Christina Lee | March 4, 2014 5:30 am
Can Ashanti bet on herself? This question hangs over the R&B singer’s fifth album BraveHeart (out today, ) as she attempts to escape her past. She has yet to match the meteoric success of her 2002 self-titled debut — first-week sales of 503,000 copies, the biggest launch ever for a solo female artist — when she played a mafia princess, as imagined by her Murder Inc. label boss Irv Gotti. A winning tactic was to sing gently of heartache while borrowing soul samples, if not lyrics, from New York hip hop icons like Notorious B.I.G. (“Foolish”) and Jay Z (“Rain on Me”), choices that boosted her presence like bodyguards at her side. As shallow as this premise was, Ashanti hasn’t sounded as convincing since then.

BraveHeart is her first album released through the singer’s own label, Written Entertainment, and also the first without Gotti’s direction. It arrives after a few years of false starts; Ashanti recorded 60 songs, released several singles and dressed as a modern-day Aunty Entity only to scrap the look entirely. Along the way, she made an important discovery: “I’m not a great decision maker.” This confession underscores an unfortunate point: BraveHeart sounds as if Ashanti spent her time looking at what everyone else was doing, rather than looking inward.

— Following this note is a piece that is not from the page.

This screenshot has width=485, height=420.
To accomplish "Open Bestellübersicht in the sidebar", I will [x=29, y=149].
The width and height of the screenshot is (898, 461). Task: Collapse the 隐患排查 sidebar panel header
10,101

The 33-year-old often sounds unsure of herself here as she tries to update her sound. She nearly disappears into “Count,” a strip club anthem that lifts the numbing repetition of Rihanna‘s “Cake.” She plagiarizes from Future‘s alien-transmission balladry, twice: Rapper French Montana coos with her in the spare “Early in the Morning,” as if he took copious notes from the Atlanta rapper’s gargling delivery in Rihanna’s “Loveeeeeee Song.” R&B singer Jeremih joins her for “Love Games,” a soulless carbon copy of Ciara duet (and highlight) “Where You Go.” As if that wasn’t offensive enough, Ashanti gasps and moans through her come-hithers as if faking an orgasm.

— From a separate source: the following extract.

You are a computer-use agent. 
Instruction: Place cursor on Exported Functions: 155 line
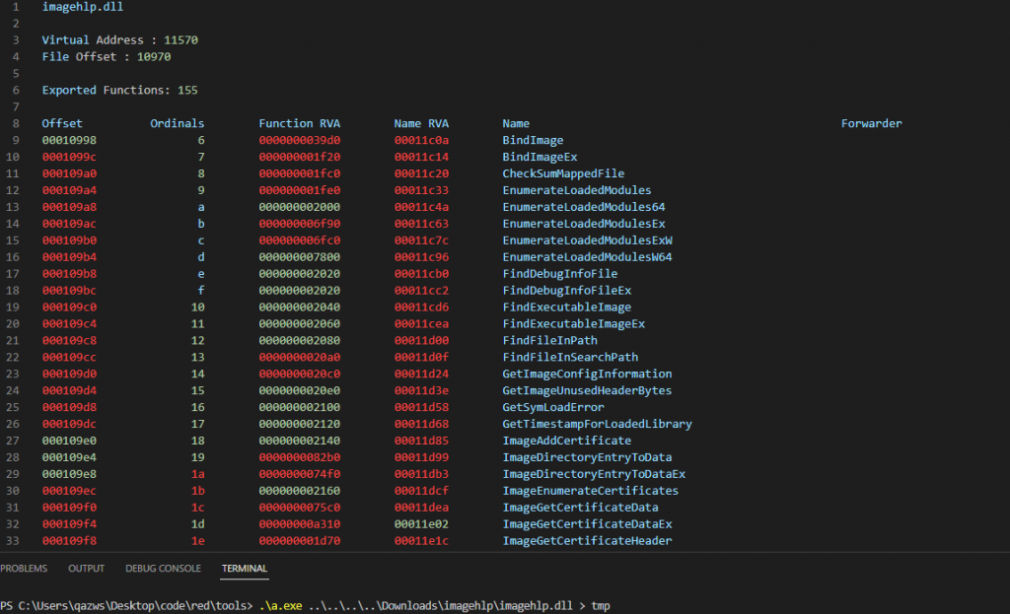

She’s more convincing when she sings of heartache, though not by much. In the stuttering torch song “3 Words,” she sings, “I love, I hate,” as if lazily picking through a field’s worth of flowers before she decides. She concludes the otherwise fine “Scars” with a stiff, puzzling spoken word of how she’s healing, a Cliff’s Notes assertion that only detracts from her delightfully vindictive lyrics (“And I’ma make sure I’m drop dead gorgeous / every time he see me, so he wants it more”). Although Ashanti promised that BraveHeart elaborates on her on-again, off-again relationship with rapper Nelly, she sings of indecision and does allude to infidelity, while otherwise singing of vague troubles, still guarded all the while.

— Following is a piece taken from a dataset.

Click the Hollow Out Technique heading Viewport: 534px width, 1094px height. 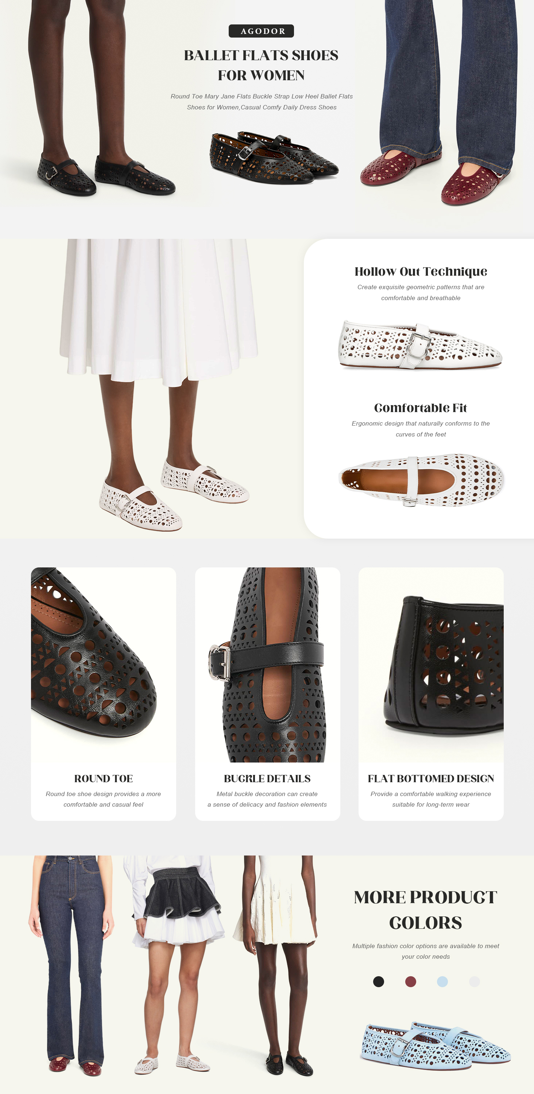(421, 271)
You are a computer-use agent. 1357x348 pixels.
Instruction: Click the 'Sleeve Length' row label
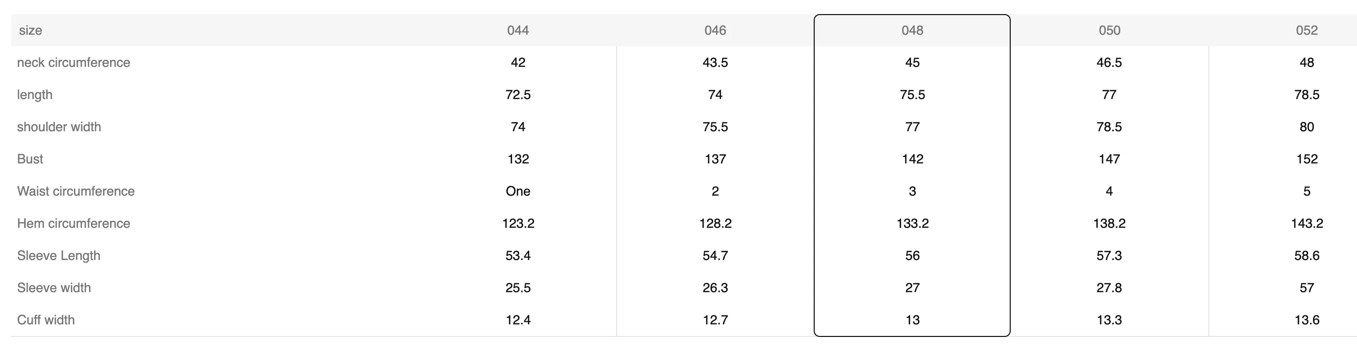58,255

In album context, BraveHeart‘s singles make for rare occasions where Ashanti proves she can handle making her own decisions. With “Never Should Have,” Ashanti assured that, for all the flack she’s gotten for having a softer voice (more than 20,000 people signed a petition protesting her win at the 2002 Lady of Soul Awards), she can belt through a stadium pop anthem with ease. In the Rick Ross-featuring “I Got It,” Ashanti’s voice darts and lands on a worthy assertion —  “I just like to celebrate my accolades — as if to say, “Who’s to stop me from taking over again, under my own terms?” Otherwise, BraveHeart doesn’t sound as if Ashanti’s in charge.